(Stored data)
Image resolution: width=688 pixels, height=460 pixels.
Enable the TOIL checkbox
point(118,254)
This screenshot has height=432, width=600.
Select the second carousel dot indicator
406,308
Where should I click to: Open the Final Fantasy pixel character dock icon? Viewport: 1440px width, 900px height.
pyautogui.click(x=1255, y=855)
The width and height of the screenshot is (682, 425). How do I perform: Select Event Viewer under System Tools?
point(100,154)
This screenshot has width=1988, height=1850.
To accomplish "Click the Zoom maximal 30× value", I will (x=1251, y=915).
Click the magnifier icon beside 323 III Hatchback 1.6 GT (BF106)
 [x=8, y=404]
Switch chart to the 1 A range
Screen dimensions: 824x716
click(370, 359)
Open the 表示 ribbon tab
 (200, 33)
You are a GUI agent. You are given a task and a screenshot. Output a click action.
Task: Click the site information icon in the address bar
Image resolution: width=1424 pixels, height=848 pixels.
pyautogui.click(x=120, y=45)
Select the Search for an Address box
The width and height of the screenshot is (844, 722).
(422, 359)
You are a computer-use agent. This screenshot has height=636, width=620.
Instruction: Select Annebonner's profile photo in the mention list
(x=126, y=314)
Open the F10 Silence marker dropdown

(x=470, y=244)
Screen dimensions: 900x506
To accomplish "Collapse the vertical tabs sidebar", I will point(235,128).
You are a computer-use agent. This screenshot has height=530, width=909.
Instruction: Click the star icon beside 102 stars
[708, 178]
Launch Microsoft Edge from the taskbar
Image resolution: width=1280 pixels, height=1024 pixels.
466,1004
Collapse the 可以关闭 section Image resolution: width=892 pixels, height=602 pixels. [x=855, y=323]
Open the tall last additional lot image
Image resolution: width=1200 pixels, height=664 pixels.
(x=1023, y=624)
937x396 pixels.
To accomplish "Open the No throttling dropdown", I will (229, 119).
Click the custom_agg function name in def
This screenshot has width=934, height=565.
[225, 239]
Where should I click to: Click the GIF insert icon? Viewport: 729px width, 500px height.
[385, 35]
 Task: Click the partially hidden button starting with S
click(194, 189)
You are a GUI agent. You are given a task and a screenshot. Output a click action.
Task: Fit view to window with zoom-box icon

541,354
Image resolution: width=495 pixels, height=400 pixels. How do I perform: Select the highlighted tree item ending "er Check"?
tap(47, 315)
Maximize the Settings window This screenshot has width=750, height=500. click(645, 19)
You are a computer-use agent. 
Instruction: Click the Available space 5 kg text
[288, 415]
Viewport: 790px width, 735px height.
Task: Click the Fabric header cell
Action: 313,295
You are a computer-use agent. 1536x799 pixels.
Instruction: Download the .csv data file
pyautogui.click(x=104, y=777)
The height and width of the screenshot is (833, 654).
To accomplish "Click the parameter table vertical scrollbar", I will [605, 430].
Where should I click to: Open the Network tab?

■ Work to complete ■
Working from the data above, extract solely the lines from the one containing "Open the 表示 ribbon tab" through the one containing "937x396 pixels.", exactly as they appear, both included.

■ Task answer ■
Open the 表示 ribbon tab
 (200, 33)
You are a GUI agent. You are given a task and a screenshot. Output a click action.
Task: Click the site information icon in the address bar
Image resolution: width=1424 pixels, height=848 pixels.
pyautogui.click(x=120, y=45)
Select the Search for an Address box
The width and height of the screenshot is (844, 722).
(422, 359)
You are a computer-use agent. This screenshot has height=636, width=620.
Instruction: Select Annebonner's profile photo in the mention list
(x=126, y=314)
Open the F10 Silence marker dropdown

(x=470, y=244)
Screen dimensions: 900x506
To accomplish "Collapse the vertical tabs sidebar", I will point(235,128).
You are a computer-use agent. This screenshot has height=530, width=909.
Instruction: Click the star icon beside 102 stars
[708, 178]
Launch Microsoft Edge from the taskbar
Image resolution: width=1280 pixels, height=1024 pixels.
466,1004
Collapse the 可以关闭 section Image resolution: width=892 pixels, height=602 pixels. [x=855, y=323]
Open the tall last additional lot image
Image resolution: width=1200 pixels, height=664 pixels.
(x=1023, y=624)
937x396 pixels.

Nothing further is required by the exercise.